Provided records
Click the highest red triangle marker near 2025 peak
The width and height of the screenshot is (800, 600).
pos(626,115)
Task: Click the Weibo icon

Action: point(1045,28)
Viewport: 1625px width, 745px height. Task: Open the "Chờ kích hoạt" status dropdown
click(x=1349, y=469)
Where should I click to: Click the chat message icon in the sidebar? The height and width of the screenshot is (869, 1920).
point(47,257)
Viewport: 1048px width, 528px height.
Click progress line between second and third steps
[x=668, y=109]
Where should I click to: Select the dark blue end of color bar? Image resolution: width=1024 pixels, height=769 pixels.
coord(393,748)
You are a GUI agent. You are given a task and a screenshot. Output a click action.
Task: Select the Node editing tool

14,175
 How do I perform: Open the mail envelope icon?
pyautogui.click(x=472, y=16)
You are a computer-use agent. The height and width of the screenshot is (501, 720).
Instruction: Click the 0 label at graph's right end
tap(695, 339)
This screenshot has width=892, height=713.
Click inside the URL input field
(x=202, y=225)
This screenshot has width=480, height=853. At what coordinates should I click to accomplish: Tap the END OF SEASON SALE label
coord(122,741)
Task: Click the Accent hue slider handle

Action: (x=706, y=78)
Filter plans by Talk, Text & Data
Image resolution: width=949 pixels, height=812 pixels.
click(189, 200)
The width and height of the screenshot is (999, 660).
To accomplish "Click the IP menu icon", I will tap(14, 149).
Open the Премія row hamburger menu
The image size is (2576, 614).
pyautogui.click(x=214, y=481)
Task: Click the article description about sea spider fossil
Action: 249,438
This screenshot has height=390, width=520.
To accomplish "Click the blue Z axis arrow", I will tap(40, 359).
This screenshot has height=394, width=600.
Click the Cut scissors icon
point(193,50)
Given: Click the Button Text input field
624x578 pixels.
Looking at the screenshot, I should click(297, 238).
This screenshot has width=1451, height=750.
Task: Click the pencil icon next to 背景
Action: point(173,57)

What to produce
After reading the lines above, reproduce them all exactly.

Response box
Click the highest red triangle marker near 2025 peak
The width and height of the screenshot is (800, 600).
pos(626,115)
Task: Click the Weibo icon

Action: point(1045,28)
Viewport: 1625px width, 745px height. Task: Open the "Chờ kích hoạt" status dropdown
click(x=1349, y=469)
Where should I click to: Click the chat message icon in the sidebar? The height and width of the screenshot is (869, 1920).
point(47,257)
Viewport: 1048px width, 528px height.
Click progress line between second and third steps
[x=668, y=109]
Where should I click to: Select the dark blue end of color bar? Image resolution: width=1024 pixels, height=769 pixels.
coord(393,748)
You are a GUI agent. You are given a task and a screenshot. Output a click action.
Task: Select the Node editing tool

14,175
 How do I perform: Open the mail envelope icon?
pyautogui.click(x=472, y=16)
You are a computer-use agent. The height and width of the screenshot is (501, 720).
Instruction: Click the 0 label at graph's right end
tap(695, 339)
This screenshot has width=892, height=713.
Click inside the URL input field
(x=202, y=225)
This screenshot has width=480, height=853. At what coordinates should I click to accomplish: Tap the END OF SEASON SALE label
coord(122,741)
Task: Click the Accent hue slider handle

Action: (x=706, y=78)
Filter plans by Talk, Text & Data
Image resolution: width=949 pixels, height=812 pixels.
click(189, 200)
The width and height of the screenshot is (999, 660).
To accomplish "Click the IP menu icon", I will tap(14, 149).
Open the Премія row hamburger menu
The image size is (2576, 614).
pyautogui.click(x=214, y=481)
Task: Click the article description about sea spider fossil
Action: 249,438
This screenshot has height=390, width=520.
To accomplish "Click the blue Z axis arrow", I will tap(40, 359).
This screenshot has height=394, width=600.
Click the Cut scissors icon
point(193,50)
Given: Click the Button Text input field
624x578 pixels.
Looking at the screenshot, I should click(297, 238).
This screenshot has width=1451, height=750.
Task: Click the pencil icon next to 背景
Action: point(173,57)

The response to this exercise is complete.